Extracted records Start Marker

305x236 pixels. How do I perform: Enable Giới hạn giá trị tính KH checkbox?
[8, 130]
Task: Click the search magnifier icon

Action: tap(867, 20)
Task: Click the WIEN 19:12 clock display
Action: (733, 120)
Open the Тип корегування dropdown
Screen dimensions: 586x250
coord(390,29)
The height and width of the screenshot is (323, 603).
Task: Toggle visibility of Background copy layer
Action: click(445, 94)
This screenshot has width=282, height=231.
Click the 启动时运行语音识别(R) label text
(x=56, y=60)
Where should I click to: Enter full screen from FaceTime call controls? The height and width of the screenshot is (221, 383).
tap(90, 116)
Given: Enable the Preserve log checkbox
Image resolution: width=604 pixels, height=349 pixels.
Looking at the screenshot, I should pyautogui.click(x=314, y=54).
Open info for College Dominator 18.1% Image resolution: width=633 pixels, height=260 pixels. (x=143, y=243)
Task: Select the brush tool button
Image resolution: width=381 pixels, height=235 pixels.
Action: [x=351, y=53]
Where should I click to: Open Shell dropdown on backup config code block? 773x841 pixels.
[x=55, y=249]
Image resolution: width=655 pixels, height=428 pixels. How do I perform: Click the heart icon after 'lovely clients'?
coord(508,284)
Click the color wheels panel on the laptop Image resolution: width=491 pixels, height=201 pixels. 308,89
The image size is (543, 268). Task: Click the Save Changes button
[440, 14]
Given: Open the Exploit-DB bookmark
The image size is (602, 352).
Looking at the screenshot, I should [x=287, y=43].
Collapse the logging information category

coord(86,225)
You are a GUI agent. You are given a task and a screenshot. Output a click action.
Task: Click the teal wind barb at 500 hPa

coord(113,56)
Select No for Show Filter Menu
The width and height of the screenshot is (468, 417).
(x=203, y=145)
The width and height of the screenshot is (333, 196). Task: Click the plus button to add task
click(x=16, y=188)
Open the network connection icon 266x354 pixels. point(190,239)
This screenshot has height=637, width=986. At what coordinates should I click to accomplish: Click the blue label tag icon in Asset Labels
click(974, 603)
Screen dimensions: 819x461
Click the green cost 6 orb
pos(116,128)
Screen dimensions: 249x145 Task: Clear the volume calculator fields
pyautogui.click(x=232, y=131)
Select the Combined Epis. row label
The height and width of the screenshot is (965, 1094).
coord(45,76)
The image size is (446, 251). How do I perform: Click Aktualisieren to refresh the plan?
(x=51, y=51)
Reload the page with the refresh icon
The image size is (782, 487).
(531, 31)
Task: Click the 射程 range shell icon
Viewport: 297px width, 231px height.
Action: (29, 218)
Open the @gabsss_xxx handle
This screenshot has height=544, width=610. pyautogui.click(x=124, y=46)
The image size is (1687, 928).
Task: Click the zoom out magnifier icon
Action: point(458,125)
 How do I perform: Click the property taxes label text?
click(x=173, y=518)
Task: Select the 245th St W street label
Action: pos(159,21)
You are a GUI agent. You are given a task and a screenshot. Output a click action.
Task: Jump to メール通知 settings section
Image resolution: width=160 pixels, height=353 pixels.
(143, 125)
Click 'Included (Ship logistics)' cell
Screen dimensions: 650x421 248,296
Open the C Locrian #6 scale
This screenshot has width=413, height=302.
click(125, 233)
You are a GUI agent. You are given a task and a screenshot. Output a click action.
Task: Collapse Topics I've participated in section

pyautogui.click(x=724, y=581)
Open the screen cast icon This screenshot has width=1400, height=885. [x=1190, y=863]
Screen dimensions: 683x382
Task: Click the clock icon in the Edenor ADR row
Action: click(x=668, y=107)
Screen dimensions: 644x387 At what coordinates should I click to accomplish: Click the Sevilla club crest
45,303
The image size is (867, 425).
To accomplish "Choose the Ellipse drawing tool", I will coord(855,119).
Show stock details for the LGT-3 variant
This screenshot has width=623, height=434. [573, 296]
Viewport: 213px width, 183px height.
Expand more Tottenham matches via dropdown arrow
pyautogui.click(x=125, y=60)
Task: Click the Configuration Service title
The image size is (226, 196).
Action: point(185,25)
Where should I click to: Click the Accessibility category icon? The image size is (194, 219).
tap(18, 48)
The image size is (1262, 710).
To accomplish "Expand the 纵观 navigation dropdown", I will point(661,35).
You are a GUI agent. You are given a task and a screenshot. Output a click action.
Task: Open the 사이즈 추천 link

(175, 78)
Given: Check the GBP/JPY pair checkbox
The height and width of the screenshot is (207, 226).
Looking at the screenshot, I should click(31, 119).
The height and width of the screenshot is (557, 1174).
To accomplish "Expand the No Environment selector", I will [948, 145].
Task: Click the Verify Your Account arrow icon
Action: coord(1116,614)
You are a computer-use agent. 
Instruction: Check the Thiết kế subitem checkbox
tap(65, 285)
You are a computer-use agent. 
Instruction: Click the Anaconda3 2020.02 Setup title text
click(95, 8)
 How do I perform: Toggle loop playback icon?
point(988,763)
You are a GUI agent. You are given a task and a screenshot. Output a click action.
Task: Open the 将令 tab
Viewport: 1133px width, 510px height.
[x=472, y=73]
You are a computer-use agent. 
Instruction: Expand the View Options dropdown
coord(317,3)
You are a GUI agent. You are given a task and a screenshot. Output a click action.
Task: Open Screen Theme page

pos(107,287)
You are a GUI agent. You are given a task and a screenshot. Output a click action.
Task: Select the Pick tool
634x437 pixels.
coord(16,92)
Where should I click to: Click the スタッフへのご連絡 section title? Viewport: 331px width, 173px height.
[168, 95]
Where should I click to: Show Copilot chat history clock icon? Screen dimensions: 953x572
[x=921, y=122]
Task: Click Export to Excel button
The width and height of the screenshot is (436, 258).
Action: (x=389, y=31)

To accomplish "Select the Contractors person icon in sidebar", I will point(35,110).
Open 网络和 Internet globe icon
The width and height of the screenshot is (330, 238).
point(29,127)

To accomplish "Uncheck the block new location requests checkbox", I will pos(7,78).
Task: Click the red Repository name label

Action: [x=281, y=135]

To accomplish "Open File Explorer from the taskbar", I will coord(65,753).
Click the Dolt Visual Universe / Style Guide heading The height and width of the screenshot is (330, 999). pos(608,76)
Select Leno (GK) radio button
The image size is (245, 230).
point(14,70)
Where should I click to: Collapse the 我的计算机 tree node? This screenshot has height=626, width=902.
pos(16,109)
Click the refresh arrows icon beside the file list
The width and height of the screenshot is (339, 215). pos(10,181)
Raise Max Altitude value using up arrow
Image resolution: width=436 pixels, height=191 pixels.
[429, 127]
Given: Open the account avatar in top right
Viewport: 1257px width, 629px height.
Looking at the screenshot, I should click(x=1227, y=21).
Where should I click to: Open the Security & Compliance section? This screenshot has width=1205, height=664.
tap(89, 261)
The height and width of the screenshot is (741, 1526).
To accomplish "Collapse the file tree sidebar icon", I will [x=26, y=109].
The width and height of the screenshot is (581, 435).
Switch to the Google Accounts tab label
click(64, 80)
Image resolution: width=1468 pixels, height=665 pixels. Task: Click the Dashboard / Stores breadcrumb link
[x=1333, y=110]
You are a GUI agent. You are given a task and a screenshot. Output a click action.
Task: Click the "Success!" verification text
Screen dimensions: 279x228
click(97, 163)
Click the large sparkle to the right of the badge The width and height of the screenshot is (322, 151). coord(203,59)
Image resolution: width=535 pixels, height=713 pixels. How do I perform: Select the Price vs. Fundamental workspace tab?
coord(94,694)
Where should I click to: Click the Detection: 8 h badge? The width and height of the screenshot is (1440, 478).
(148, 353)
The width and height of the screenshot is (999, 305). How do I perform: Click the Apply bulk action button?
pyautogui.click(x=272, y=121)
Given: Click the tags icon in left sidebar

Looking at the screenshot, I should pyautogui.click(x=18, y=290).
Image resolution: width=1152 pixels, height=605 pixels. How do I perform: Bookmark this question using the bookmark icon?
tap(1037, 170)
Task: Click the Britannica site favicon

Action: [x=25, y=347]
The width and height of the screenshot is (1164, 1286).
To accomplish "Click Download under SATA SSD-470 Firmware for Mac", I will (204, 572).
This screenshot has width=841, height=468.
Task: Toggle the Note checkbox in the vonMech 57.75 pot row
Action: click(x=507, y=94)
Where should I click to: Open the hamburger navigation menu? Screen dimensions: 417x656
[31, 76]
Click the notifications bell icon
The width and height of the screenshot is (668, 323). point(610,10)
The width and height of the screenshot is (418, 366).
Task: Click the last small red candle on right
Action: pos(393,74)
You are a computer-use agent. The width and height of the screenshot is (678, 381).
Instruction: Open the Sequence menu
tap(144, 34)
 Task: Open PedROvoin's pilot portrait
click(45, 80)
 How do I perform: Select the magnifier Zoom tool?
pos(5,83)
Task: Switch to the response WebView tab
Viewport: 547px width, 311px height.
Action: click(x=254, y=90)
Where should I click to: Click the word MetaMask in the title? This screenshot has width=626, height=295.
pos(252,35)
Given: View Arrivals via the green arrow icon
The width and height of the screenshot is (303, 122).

Extracted records End Marker

[The task]
Transcribe exactly, and only, the lines from the opening line of the records through the line containing "Open info for".

[Result for this task]
305x236 pixels. How do I perform: Enable Giới hạn giá trị tính KH checkbox?
[8, 130]
Task: Click the search magnifier icon

Action: tap(867, 20)
Task: Click the WIEN 19:12 clock display
Action: (733, 120)
Open the Тип корегування dropdown
Screen dimensions: 586x250
coord(390,29)
The height and width of the screenshot is (323, 603).
Task: Toggle visibility of Background copy layer
Action: click(445, 94)
This screenshot has width=282, height=231.
Click the 启动时运行语音识别(R) label text
(x=56, y=60)
Where should I click to: Enter full screen from FaceTime call controls? The height and width of the screenshot is (221, 383).
tap(90, 116)
Given: Enable the Preserve log checkbox
Image resolution: width=604 pixels, height=349 pixels.
Looking at the screenshot, I should pyautogui.click(x=314, y=54).
Open info for College Dominator 18.1% Image resolution: width=633 pixels, height=260 pixels. (x=143, y=243)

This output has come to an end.